§ EXTRACTED INFORMATION:
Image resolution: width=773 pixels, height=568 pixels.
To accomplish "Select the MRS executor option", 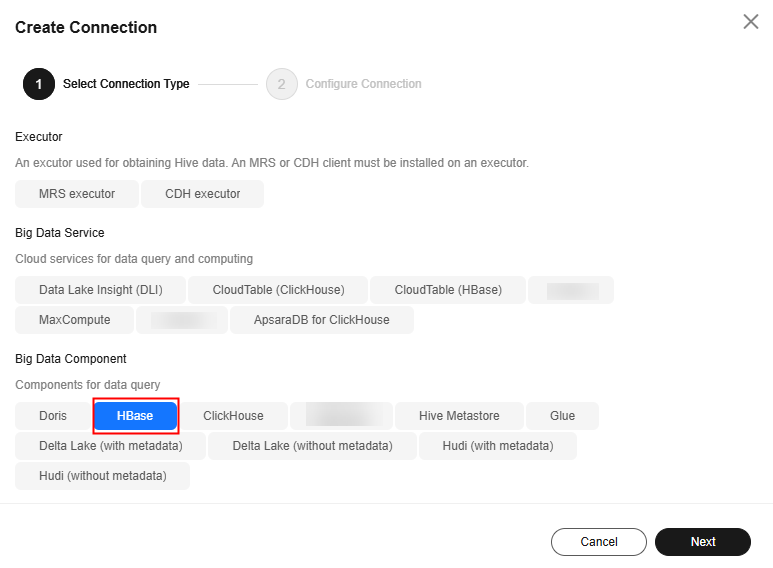I will tap(77, 194).
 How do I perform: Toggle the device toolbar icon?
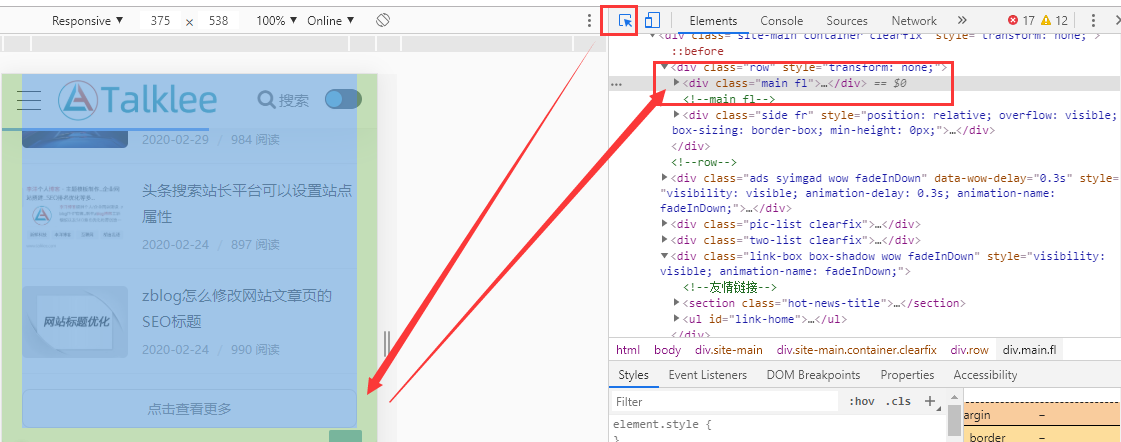click(x=652, y=20)
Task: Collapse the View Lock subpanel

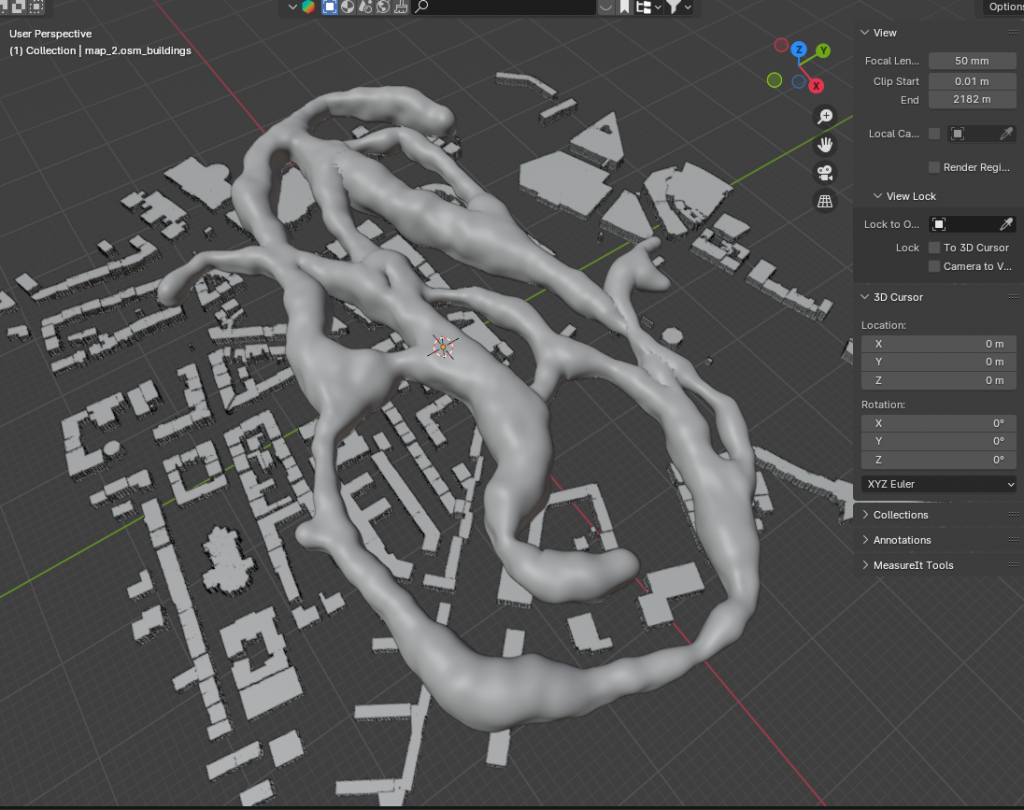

§ EXERCISE DIRECTIONS: Exactly the lines from the line containing "How do I perform: Toggle" to the end of the records need to be copied, both ends included, with pictures left out.

§ EXERCISE SOLUTION:
 How do I perform: Toggle the device toolbar icon?
click(x=652, y=20)
Task: Collapse the View Lock subpanel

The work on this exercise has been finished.